El andén de la estación de ferrocarril del Paradero de Camarones es hueco por dentro. A través de unos pequeños arcos, se puede llegar a las amplias galerías que hay en su interior. Allá abajo aprendí a lidiar con la oscuridad, entendí la palabra misterio y libré las más grandes batallas de mi infancia.
En 1970, cuando prohibieron la Navidad y los Reyes Magos fueron desterrados, mi abuela Atlántida embaló su nacimiento en una vieja caja de vinos y lo escondió debajo del andén. Años después, mientras jugaba con una ballesta que lanzaba tapas de botellas de refresco, di con aquel tesoro.
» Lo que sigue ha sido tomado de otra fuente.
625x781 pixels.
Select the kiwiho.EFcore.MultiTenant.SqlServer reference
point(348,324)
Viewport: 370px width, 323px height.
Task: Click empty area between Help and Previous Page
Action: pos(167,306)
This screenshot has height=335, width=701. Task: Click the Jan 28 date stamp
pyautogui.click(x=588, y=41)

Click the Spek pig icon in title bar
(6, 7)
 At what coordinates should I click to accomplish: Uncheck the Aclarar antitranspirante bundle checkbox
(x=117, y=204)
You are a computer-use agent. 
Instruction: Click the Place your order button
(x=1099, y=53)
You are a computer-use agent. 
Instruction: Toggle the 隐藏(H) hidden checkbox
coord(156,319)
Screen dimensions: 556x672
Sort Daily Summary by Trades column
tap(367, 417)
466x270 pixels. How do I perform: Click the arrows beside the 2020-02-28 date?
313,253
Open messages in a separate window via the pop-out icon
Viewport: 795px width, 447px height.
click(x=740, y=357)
Una tarde en que aquellos túneles eran el bosque de Sherwood y El Chiqui, Norberto y yo perseguidos por el sheriff de Nottingham, me encontré cara a cara con un hurón. Nos miramos aterrorizados. Cuando él trató de huir, yo busqué la salida más cercana. Por años llevé en la espalda la marca de aquella fuga.
Todavía tengo su mapa en mi cabeza. Me conozco todos los atajos y escondites donde solo podrían encontrarme mis compañeros de armas en las causas de Guillermo Tell, Robin Hood, los Tres Mosqueteros, la Flecha Negra, Enrique de Lagardere, El Halcón y todos los insurgentes que pasaron por la televisión.
Cuando prohibieron los juegos de azar, el interior del andén se convirtió en un improvisado casino. Como en el pueblo no había un lugar para esconderse fuera de los cañaverales, aquellas oscuras galerías también sirvieron de cuarto de hotel para muchas parejas.
A pesar de que todos sabían, nadie fue sorprendido nunca. En el Paradero de Camarones había una ley no escrita que siempre se respetó al pie de la letra: lo que pasaba debajo del andén, se quedaba debajo del andén.